• **WHAT IS REQUIRED**: From the data below, return only the lines from the one with "Task: Click the Delivered column header" through the one with "Task: Click the mileage value 4,109 km", exact and inclusive, with pictures left out.

═══ DATA EXTRACT

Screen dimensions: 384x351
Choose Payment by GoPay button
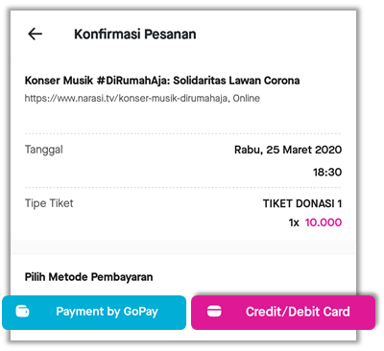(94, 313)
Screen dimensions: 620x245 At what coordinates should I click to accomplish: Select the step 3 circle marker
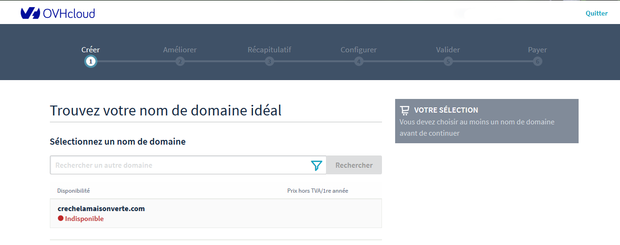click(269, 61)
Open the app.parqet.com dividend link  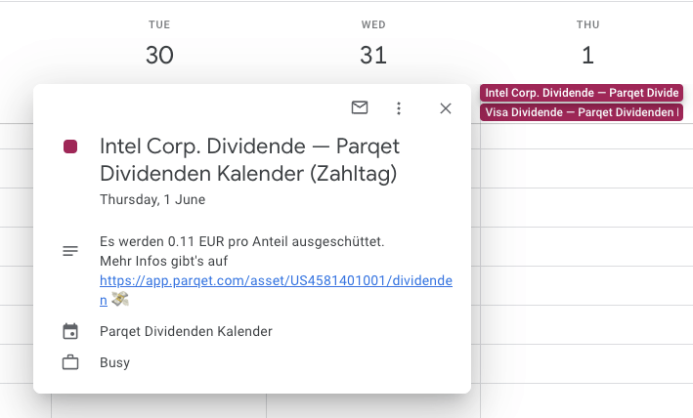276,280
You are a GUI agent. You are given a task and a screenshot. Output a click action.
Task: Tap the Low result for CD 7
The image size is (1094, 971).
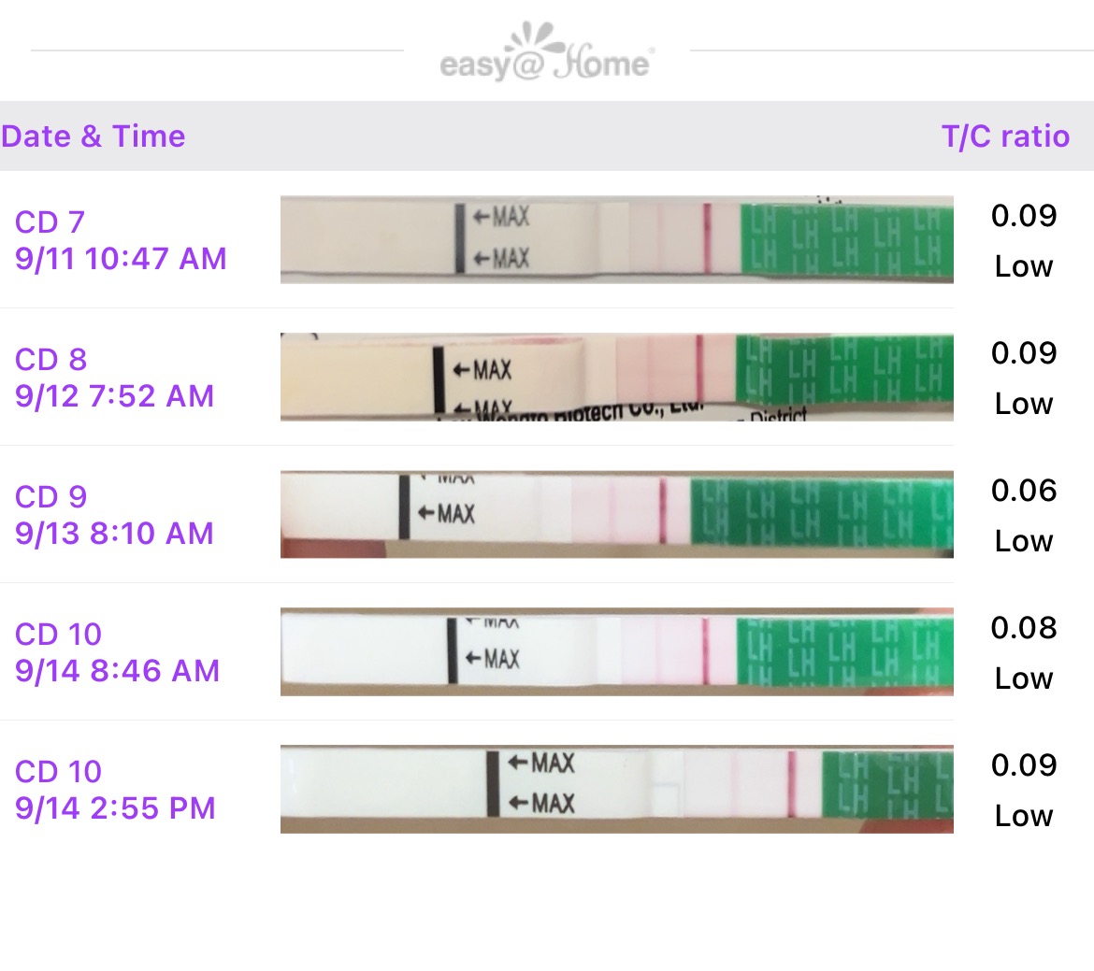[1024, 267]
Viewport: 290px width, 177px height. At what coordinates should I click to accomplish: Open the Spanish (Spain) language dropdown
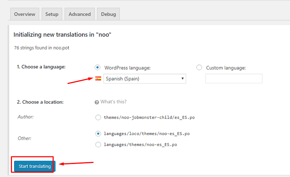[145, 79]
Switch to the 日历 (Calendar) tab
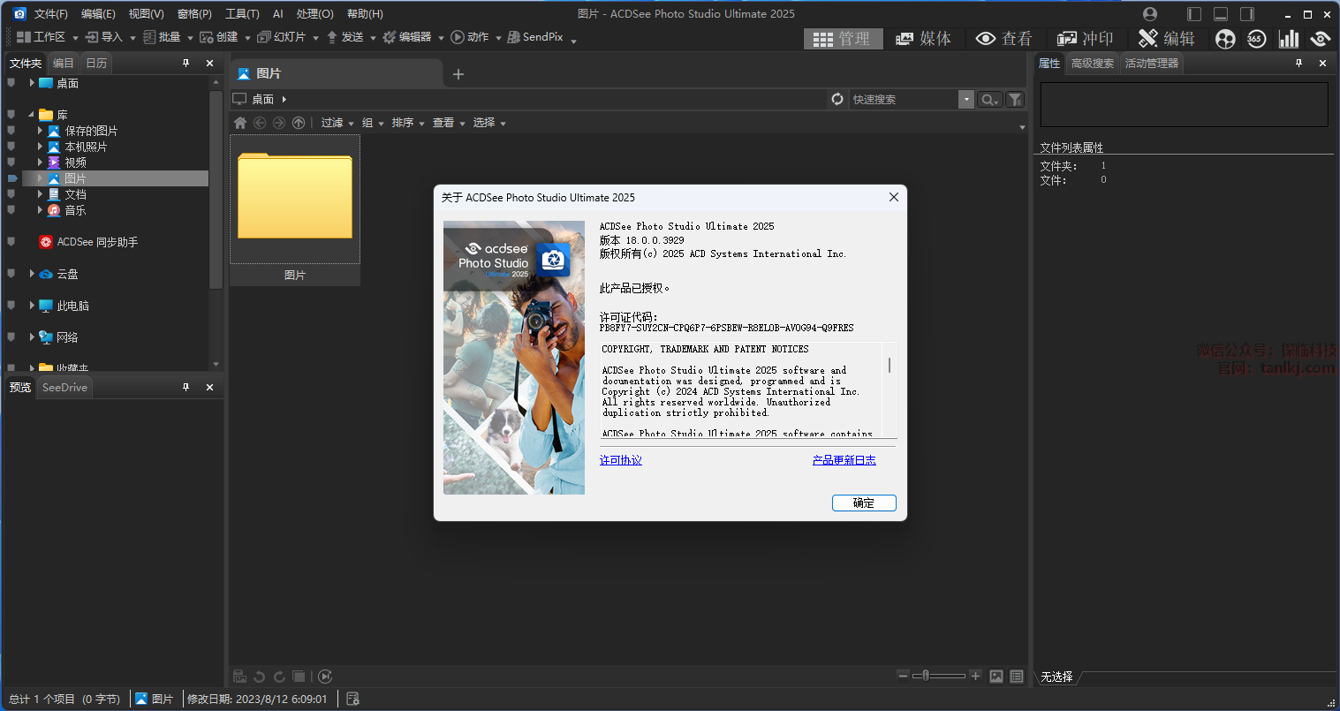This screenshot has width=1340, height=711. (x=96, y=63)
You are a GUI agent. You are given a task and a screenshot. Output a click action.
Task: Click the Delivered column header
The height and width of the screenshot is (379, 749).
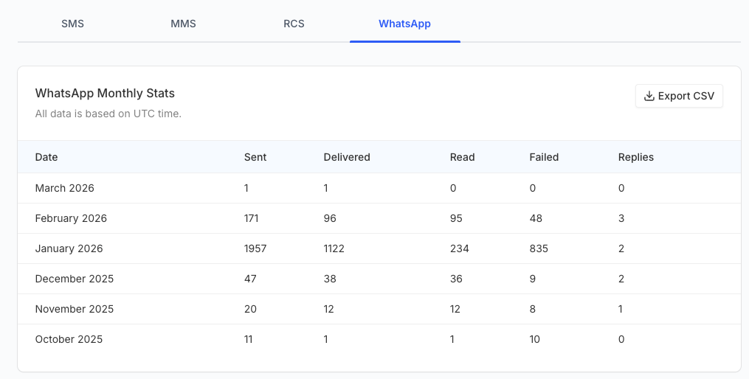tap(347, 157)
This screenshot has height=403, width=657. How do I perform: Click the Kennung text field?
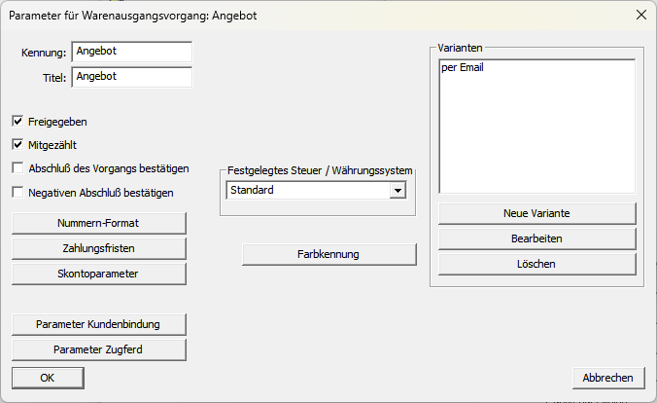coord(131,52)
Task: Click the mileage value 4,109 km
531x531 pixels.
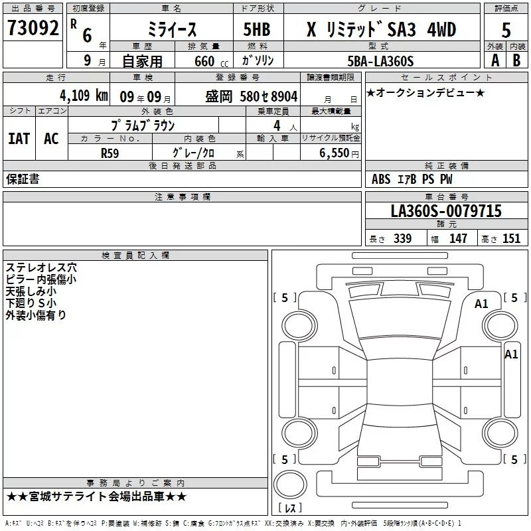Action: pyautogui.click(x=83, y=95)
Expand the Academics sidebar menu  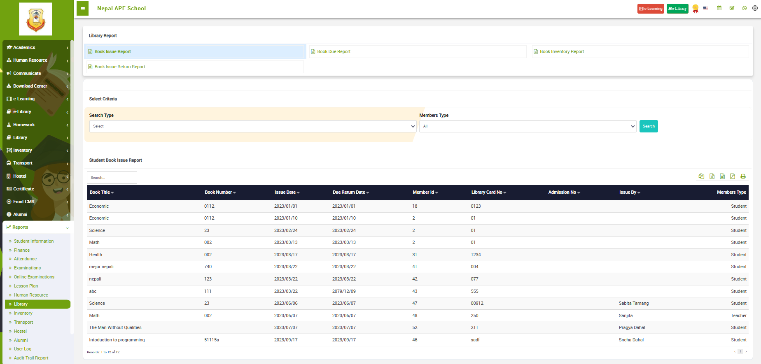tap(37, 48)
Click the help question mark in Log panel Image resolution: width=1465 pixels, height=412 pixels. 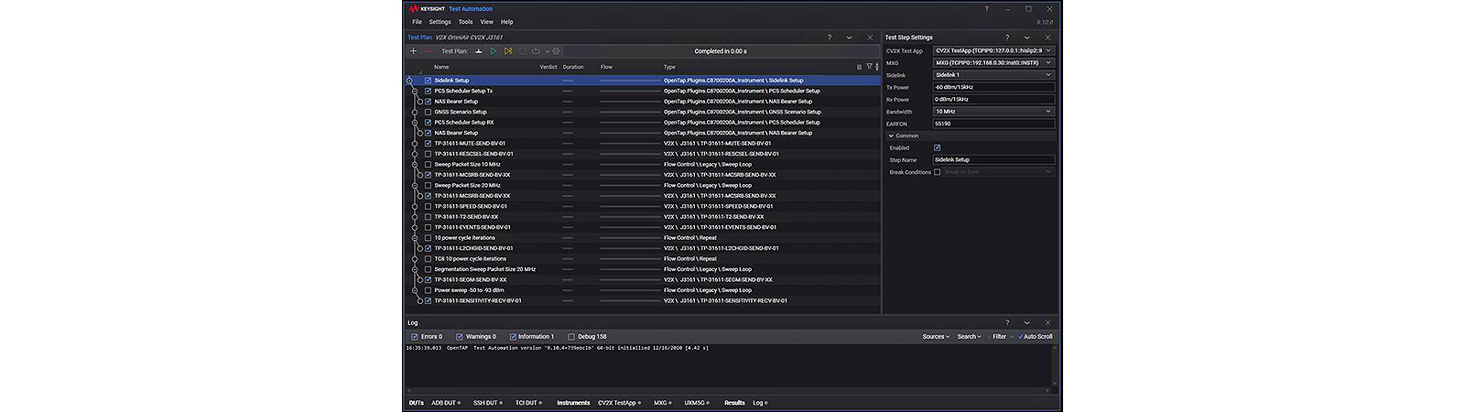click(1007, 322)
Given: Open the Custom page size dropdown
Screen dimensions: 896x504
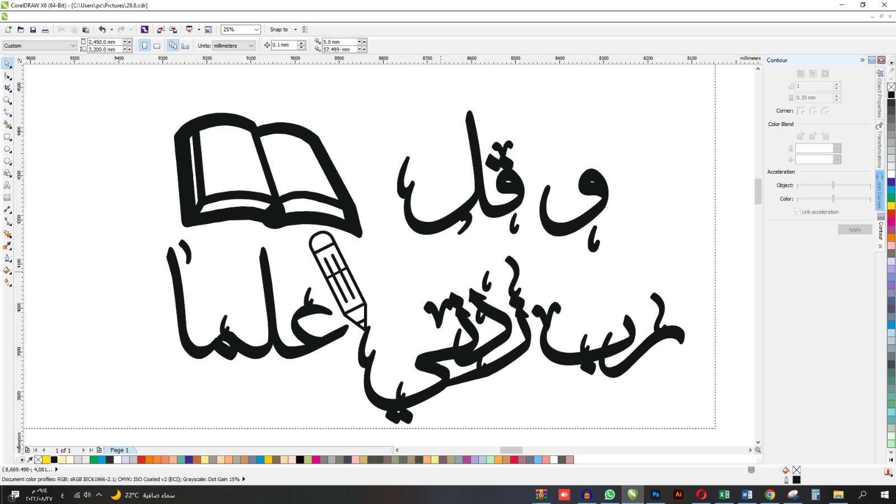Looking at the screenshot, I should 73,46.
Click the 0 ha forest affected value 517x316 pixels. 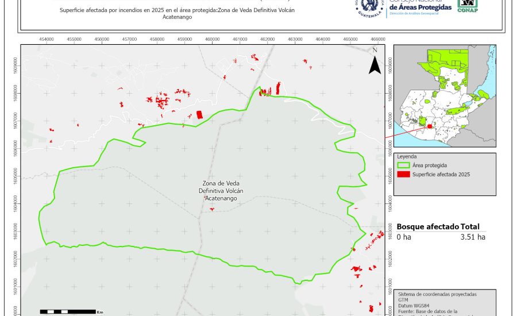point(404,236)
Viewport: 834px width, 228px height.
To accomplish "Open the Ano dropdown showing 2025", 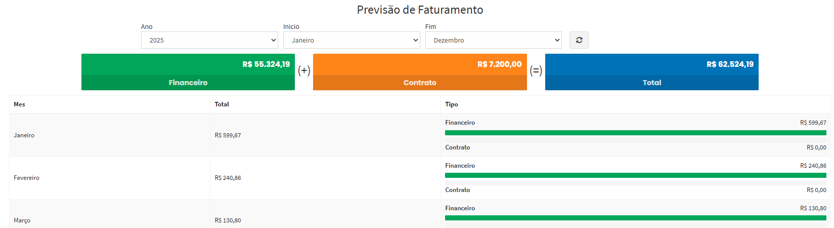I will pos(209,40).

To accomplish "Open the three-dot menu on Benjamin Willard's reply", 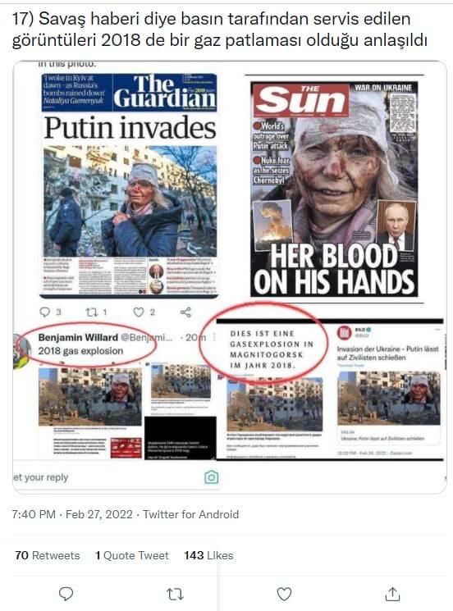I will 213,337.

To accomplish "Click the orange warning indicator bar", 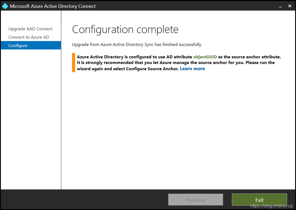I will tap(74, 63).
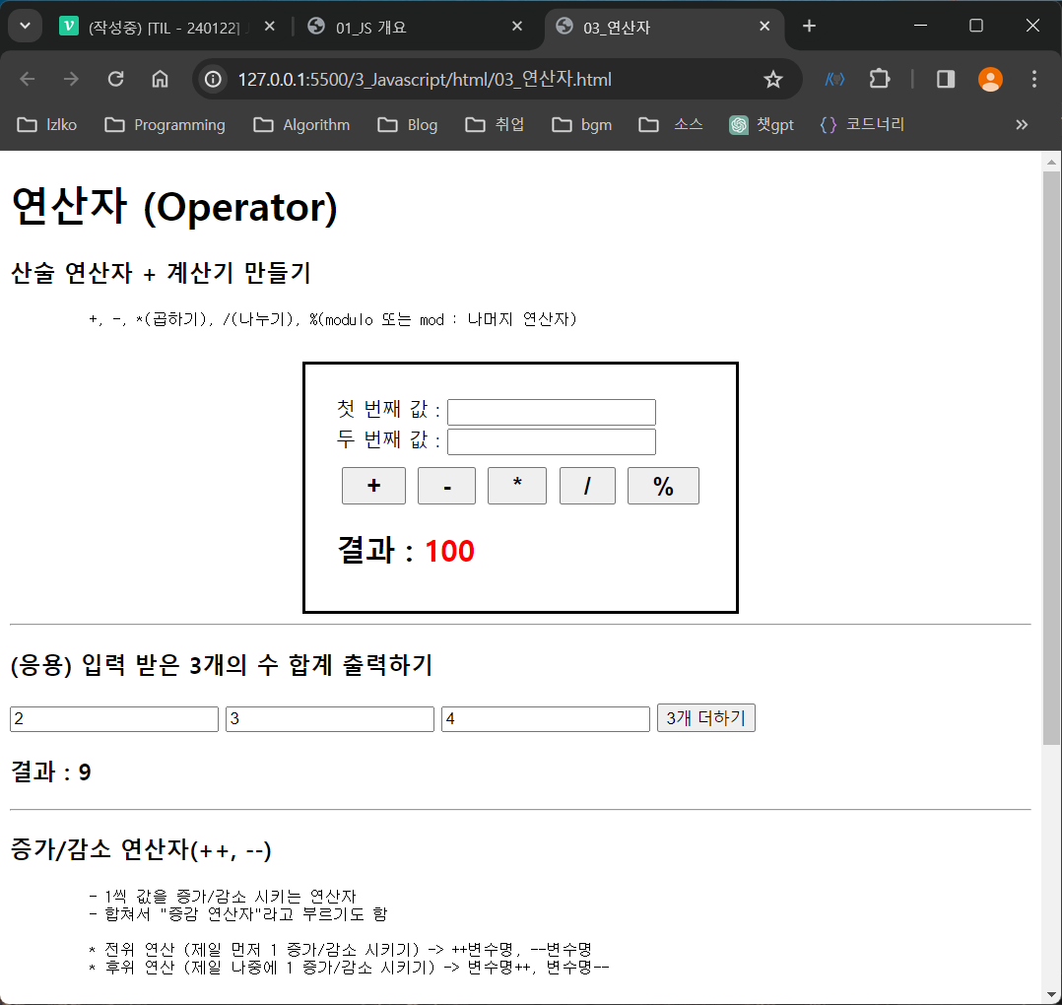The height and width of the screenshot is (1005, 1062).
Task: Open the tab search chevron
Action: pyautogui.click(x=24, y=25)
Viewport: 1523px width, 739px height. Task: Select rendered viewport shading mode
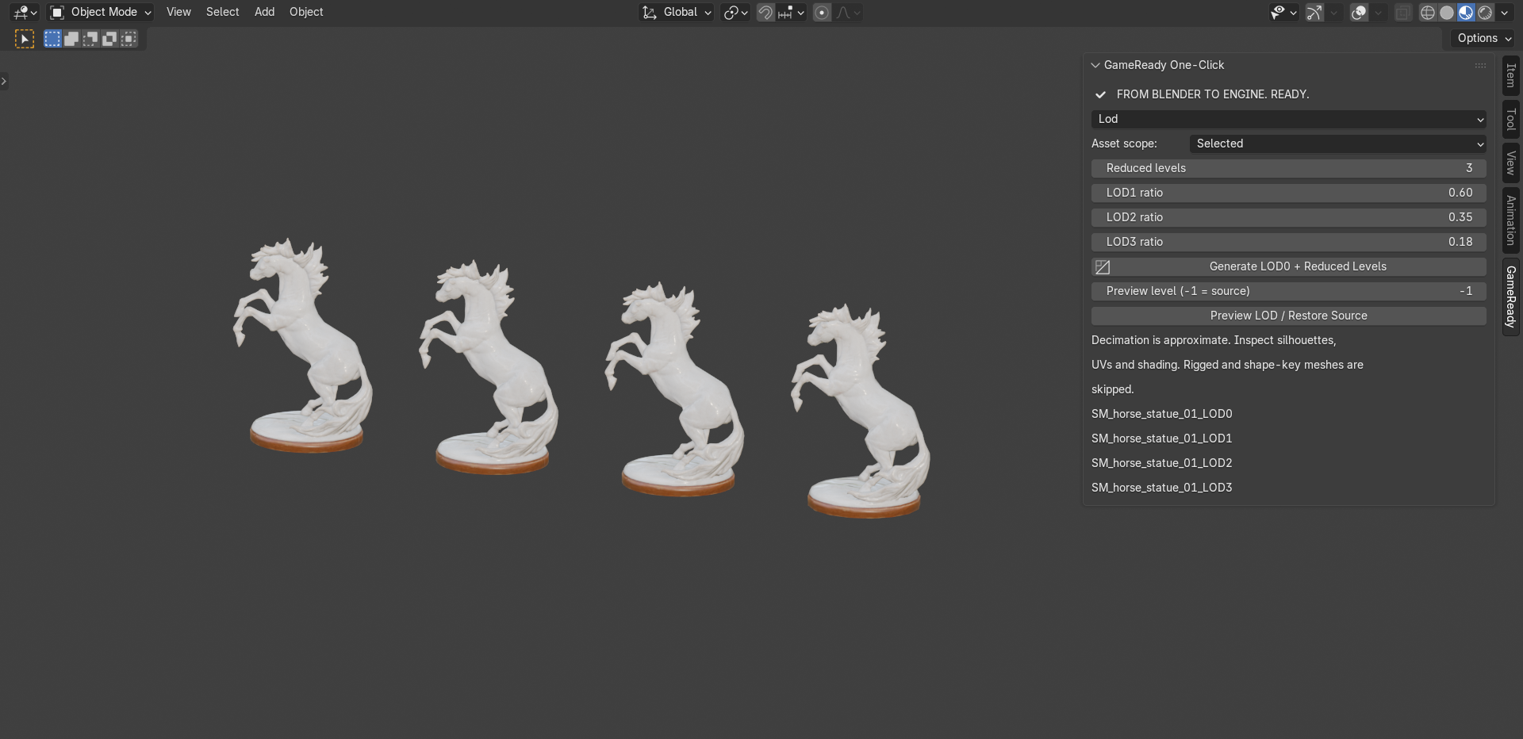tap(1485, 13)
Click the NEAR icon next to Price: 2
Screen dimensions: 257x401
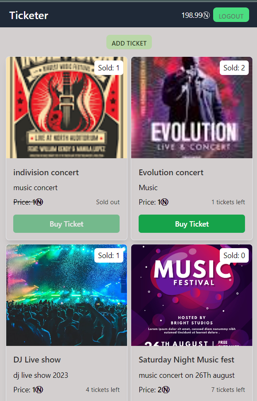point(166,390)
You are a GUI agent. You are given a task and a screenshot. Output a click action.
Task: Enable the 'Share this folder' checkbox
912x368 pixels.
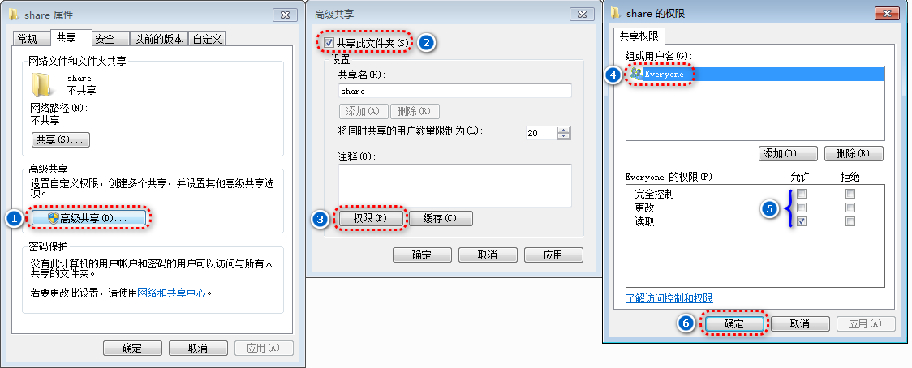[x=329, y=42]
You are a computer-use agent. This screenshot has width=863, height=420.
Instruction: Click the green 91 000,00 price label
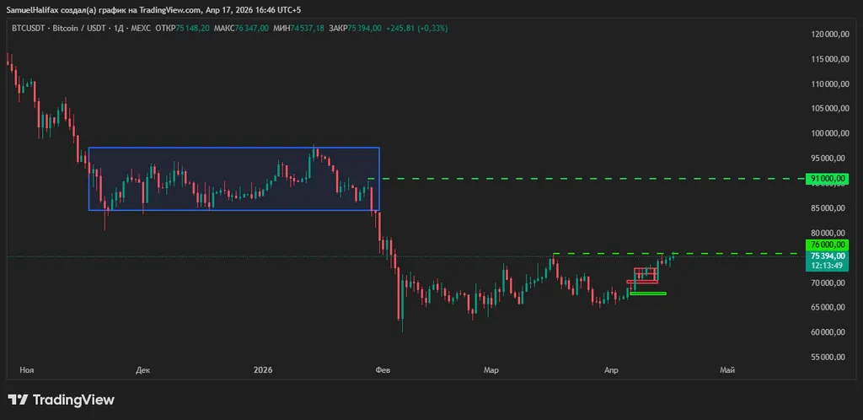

══════

• **RESPONSE TO THIS EXERCISE**:
Task: Click the Delivered column header
The height and width of the screenshot is (379, 749).
tap(347, 157)
This screenshot has height=403, width=657. How do I perform: Click the Kennung text field?
coord(131,52)
Task: Click the mileage value 4,109 km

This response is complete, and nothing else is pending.